Of course, they couldn't leave him there forever, and so he's now buried about two miles away in the Kinderhook Reformed Cemetery. It's a pretty modest marker -- just a small obelisk with some worn engraving. After seeing the house, I was expecting something a little more brazen, but no fog machines, no laser light show, no nothing. Sigh.

One final note: if you have the chance, always talk to your park rangers. And don't just pester them with questions about history. Get to know them. At Lindenwald, a brief conversation with the guy in the visitor center uncovered the fact that he has tried to do stand-up comedy at a local open mic AS MARTIN VAN BUREN. He tried both period jokes ("What is the deal with William Henry Harrison?") and some of Van Buren's takes on modern politics. Folks, that takes BALLS. God willing a tape of this will surface one day. Internet, do my bidding!


  • Lindenwald is just down the road from the schoolhouse where Jesse Merwin taught. Merwin is believed to be the inspiration for Ichabod Crane in "The Legend of Sleepy Hollow."
  • Believed in the Jeffersonian ideals of limited federal power, a strict interpretation of the Constitution, and a doctrine of absolutely no fat chicks.
  • White House hostess duties were handled by his daughter-in-law Angelica Singleton, who greeted guests from an elevated platform and at such a distance they could not touch the hem of her dress. She would also have every third guest flogged for good measure.
  • MVB owned a walking cane made from the timber of the U.S.S. Lawrence, whose famous battle flag read, "Don't Give Up the Ship, Except For Use as Walking Cane Stock."
  • Van Buren bragged that the potatoes from Lindenwald were the finest in the country. Those who disagreed were beaten with a bag of potatoes.
  • The Panic of 1837 (the worst economic crisis until the Great Depression) hobbled Van Buren's presidency from the start, and could not be stopped by the Good Solid Smack of 1838 or the Big Honking Valium of 1839.
  • He decorated his library with political cartoons that mocked him, but only because "Ziggy" hadn't been invented yet.
  • The only president to speak English as a second language.

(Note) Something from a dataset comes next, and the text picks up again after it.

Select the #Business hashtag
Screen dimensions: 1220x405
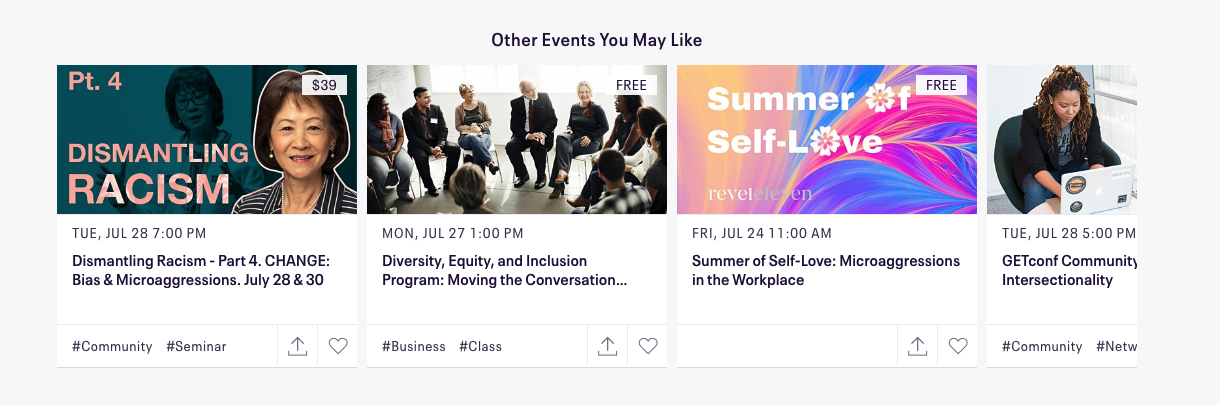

His first language? Ass-kickings.
  • Nicknamed "The Little Wizard" thanks to his tiny stature (he was 5'6") and insistence on animal sacrifice before every meeting of the Senate.
  • The campaign of 1840 saw the creation of Old Kinderhook Democratic Clubs, or "O.K. Clubs," in support of Van Buren's re-election. This is often cited as the popularization of the slang term "O.K." Even with the clubs, Van Buren was unable to defeat William Henry Harrison, who relied on the venerable tradition of giving away free booze.
  • Despite their vastly different lives, Van Buren built a long partnership with Jackson around their mutual guilty love of chili cheese fries.